This is part 7 of my series on developing with only an iPad. Part 1

Once I had my code editor working with a standard text area, replacing it with CodeMirror was pretty easy, and it works surprisingly well on the iPad.

Unlike the standard text area, it doesn’t try to select the start/end of a word. I wasn’t sure that would be enough, but after using it for a bit I think I don’t need to add arrow keys after all.

Naturally, there are a couple of things that need improving on to make it usable though, the main ones being that selection doesn’t work, and not being an actual text area it doesn’t get access to the clipboard.


When the on screen keyboard is shown, iOS is sometimes a little too smart about making sure the active input visible, and most of the toolbar buttons disappear as soon as you touch the code. While not something that would stop me getting work done, it did get severely annoying.

I actually needed to modify some CodeMirror internals for this one, but the CodeMirror code turned out to be fairly easy to follow.

Since the visible code editor, doesn’t correspond directly to the textarea iOS sees, I was able to keep the textarea at the top of the screen to stop the scrolling.

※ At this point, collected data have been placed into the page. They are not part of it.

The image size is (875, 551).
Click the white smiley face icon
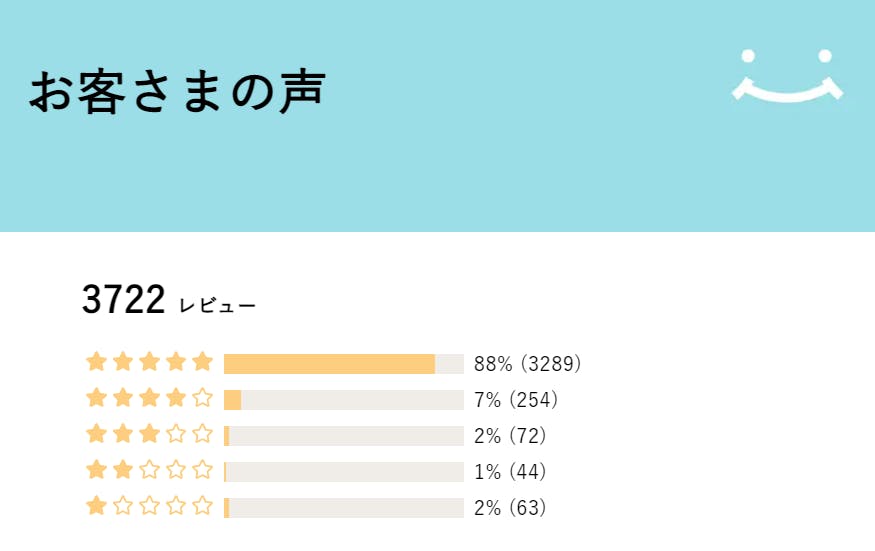tap(787, 75)
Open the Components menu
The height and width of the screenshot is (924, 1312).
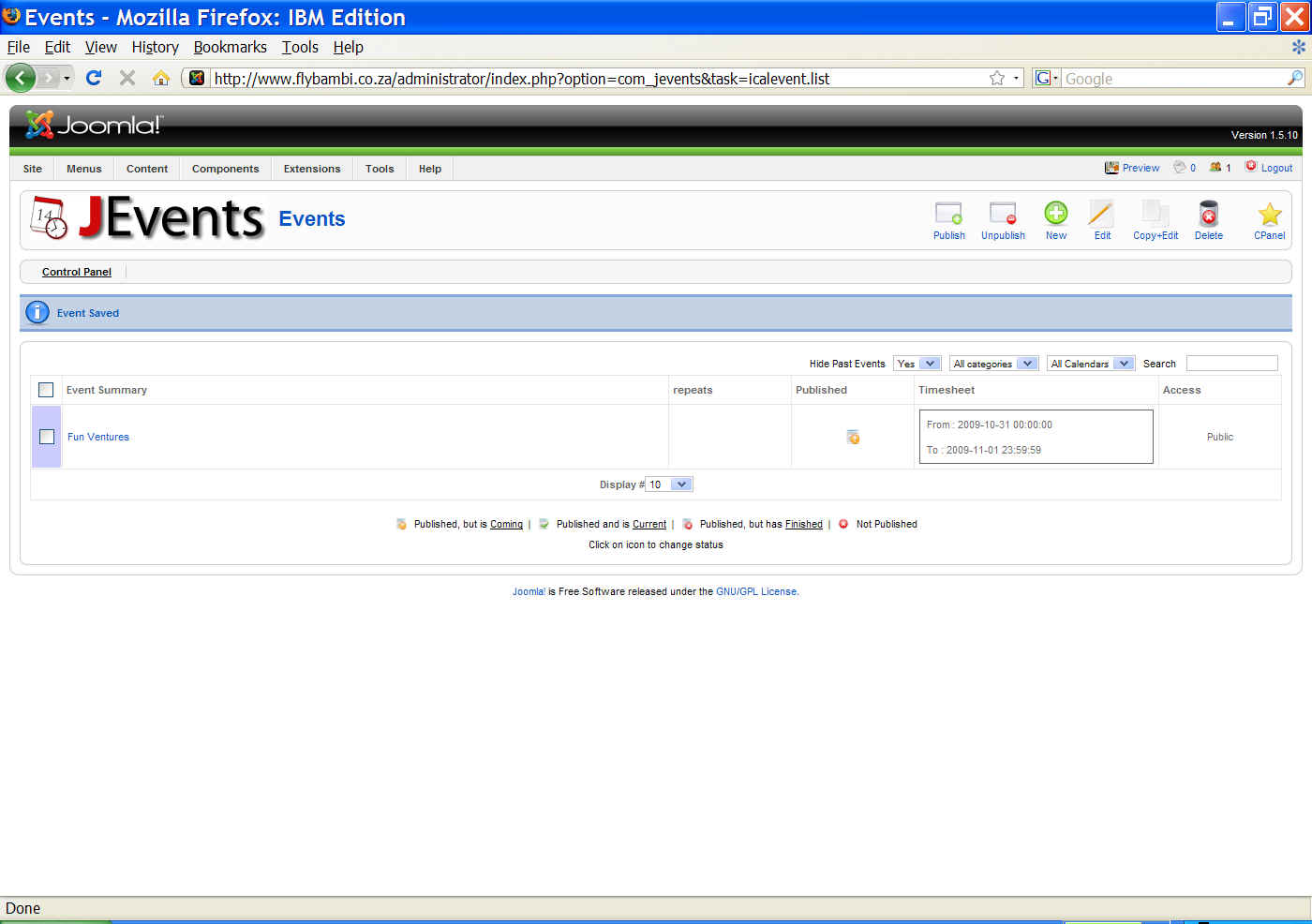point(225,169)
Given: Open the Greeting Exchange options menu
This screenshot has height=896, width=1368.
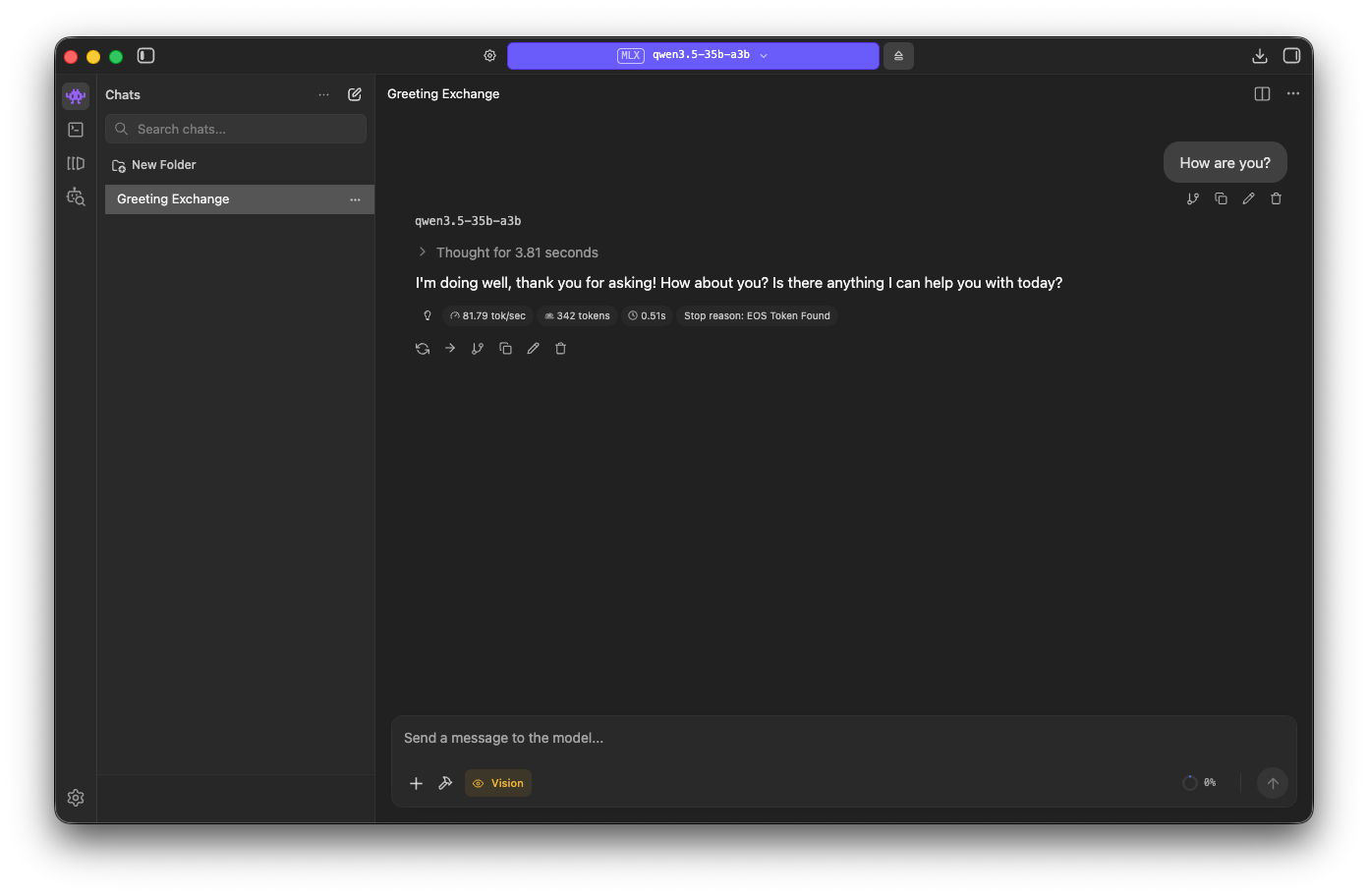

d.inputDiv = elt("div", [input], null, "overflow: hidden; position: absolute; top: 0 !important; width: 3px; height: 0px;");

Hopefully this will work out as a proper fix as well as a quick hack and make it into the codebase.

Fixing selection

It would probably be possible to set up touch events properly and get something like native selection working, but I went for the quick hack - add a button that puts the app into selection mode so at the next tap selects from the current cursor.

view.selectMode = !view.selectMode;

It’s a little bit clunky, but easy to implement and a lot better than nothing.

Working around clipboard restrictions

Working in the browser you basically have two choices - use a standard text area or not get access to the clipboard. A hybrid approach with a hidden text area sort of works, but adds a lot of limitations and runs into other issues like the unwanted scrolling above.

My solution is a two step process - paste into a standard textbox, then script can copy that into the code editor. This step can be bypassed if you just want to copy and paste within the app, which covers a lot of the usage.

This is pretty ugly, but I see the proper solution as bundling with phonegap so that the restrictions just go away. All I need is something that works well enough while it is more important to be able to use a simple page refresh to update the code.

Custom Keys

Adding custom keys to solve the last flow issue with not having a real keyboard turns out to be pretty easy:

$(".keys li", this.element).on("tap click", function() {
var btn = $(this);
var k = btn.attr("data-key");
return false;

Further refinement

There are a few other things I can probably improve on - for example scroll events working differently on iOS messes with the rendering a bit. However, with the more significant issues above fixed, it is definitely a workable solution.